▶ _Exercise prompt_: Pick out the lines below with "screenshot" and list them.

▶ _Excerpted data_:
......

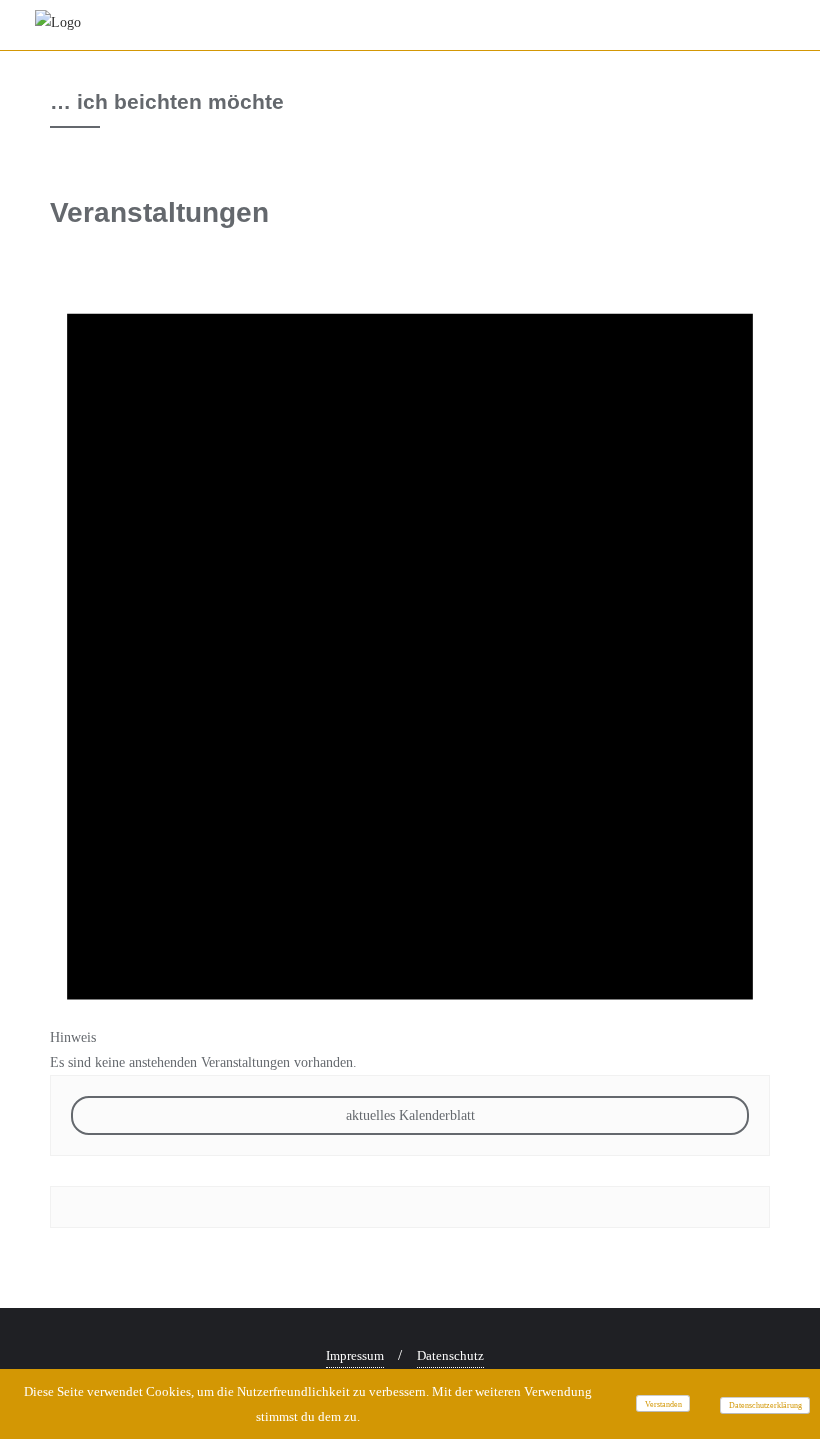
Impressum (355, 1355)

......

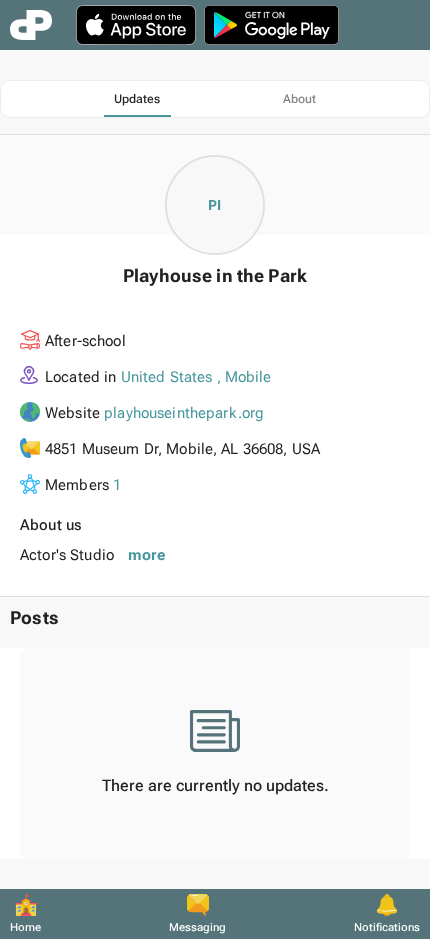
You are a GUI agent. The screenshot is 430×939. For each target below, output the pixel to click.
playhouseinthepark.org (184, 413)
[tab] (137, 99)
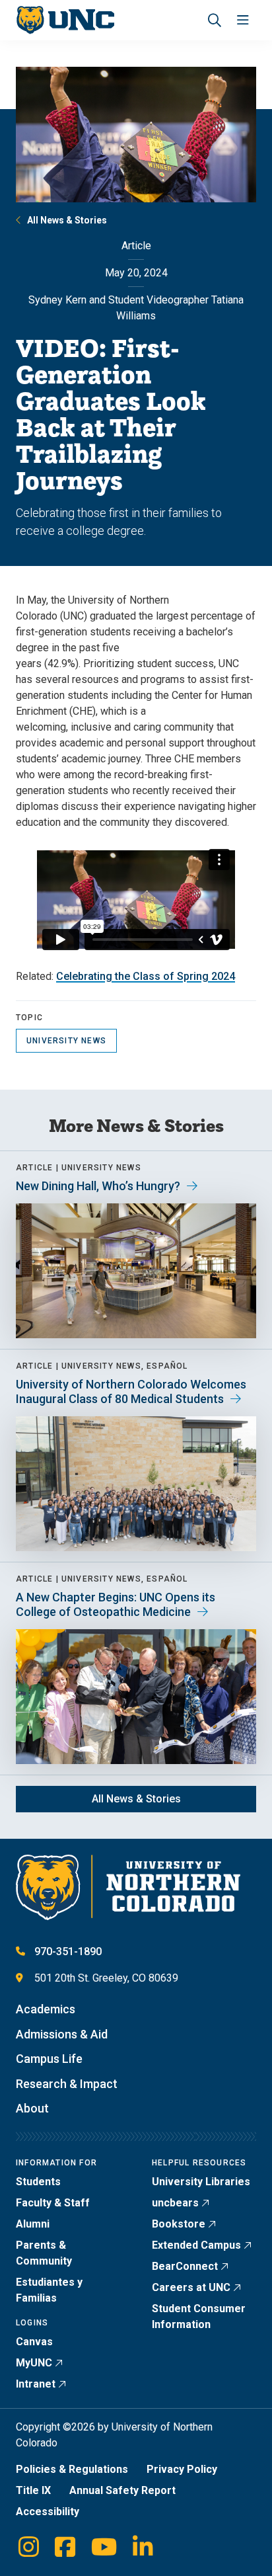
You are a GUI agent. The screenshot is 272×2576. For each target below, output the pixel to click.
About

......

▶ _Task solution_:
You are a GUI agent. The screenshot is 430×939. For each target below, output the pixel to click.
You are a GUI agent. The screenshot is 272×2576. For each target below, output the pixel to click.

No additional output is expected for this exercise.